───── Record extracts

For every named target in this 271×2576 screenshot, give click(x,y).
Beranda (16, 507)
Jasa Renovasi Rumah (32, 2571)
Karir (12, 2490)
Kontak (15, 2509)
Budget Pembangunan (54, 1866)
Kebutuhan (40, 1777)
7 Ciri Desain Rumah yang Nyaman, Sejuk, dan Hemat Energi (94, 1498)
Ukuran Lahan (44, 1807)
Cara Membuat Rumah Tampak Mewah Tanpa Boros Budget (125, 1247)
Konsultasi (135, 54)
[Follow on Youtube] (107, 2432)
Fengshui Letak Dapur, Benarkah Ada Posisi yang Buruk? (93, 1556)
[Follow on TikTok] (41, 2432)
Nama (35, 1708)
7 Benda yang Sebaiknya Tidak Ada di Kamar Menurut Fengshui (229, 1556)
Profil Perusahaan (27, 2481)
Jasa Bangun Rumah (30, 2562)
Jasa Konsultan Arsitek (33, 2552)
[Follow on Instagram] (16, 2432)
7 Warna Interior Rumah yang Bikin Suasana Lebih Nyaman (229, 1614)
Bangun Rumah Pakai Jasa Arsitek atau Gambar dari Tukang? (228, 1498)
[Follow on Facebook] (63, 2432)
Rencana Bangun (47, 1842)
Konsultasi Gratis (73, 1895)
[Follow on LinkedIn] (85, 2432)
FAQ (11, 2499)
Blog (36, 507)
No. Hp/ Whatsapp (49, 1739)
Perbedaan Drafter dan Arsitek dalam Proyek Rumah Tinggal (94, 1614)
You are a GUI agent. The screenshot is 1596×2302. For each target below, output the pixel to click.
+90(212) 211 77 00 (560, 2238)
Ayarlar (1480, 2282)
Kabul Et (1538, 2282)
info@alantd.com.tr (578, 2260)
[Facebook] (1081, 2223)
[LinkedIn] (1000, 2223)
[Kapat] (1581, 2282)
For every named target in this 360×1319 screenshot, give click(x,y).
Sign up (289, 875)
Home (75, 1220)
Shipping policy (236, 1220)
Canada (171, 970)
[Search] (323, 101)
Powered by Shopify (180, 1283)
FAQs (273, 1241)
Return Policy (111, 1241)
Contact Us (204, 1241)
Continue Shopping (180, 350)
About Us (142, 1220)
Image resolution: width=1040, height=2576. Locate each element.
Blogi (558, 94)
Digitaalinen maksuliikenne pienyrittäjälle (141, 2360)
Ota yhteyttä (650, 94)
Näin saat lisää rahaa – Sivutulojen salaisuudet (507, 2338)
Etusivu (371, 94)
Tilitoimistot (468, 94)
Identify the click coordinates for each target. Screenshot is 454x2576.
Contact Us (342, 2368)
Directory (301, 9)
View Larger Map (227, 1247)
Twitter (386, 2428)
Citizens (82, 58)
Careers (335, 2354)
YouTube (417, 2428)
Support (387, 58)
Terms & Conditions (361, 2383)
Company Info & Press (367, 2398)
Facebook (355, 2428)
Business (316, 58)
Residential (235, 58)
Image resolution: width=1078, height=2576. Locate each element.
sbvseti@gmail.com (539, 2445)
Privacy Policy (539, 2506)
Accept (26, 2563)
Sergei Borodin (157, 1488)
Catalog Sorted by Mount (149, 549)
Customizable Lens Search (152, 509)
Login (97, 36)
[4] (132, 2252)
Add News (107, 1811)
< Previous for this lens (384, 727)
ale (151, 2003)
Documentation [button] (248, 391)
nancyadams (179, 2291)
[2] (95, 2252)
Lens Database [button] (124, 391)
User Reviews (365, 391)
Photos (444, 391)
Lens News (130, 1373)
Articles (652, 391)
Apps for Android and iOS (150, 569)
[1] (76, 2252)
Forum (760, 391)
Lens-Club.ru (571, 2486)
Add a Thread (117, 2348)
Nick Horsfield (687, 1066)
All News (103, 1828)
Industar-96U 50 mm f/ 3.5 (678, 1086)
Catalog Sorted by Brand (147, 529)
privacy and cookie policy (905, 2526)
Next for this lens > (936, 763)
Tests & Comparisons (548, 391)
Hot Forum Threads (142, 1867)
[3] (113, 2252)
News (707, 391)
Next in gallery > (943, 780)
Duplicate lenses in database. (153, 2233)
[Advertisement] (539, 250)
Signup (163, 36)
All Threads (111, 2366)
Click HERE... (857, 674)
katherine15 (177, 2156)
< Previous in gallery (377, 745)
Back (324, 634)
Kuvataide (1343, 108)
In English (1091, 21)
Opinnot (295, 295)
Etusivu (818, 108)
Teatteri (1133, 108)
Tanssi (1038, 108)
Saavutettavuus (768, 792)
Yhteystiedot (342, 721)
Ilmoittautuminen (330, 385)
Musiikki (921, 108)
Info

──────────

> What you need to do:
Write down, word for word, the lines above from the one containing "katherine15 (177, 2156)" through the one containing "Musiikki (921, 108)", both ends included.

> Written reply:
katherine15 (177, 2156)
< Previous in gallery (377, 745)
Back (324, 634)
Kuvataide (1343, 108)
In English (1091, 21)
Opinnot (295, 295)
Etusivu (818, 108)
Teatteri (1133, 108)
Tanssi (1038, 108)
Saavutettavuus (768, 792)
Yhteystiedot (342, 721)
Ilmoittautuminen (330, 385)
Musiikki (921, 108)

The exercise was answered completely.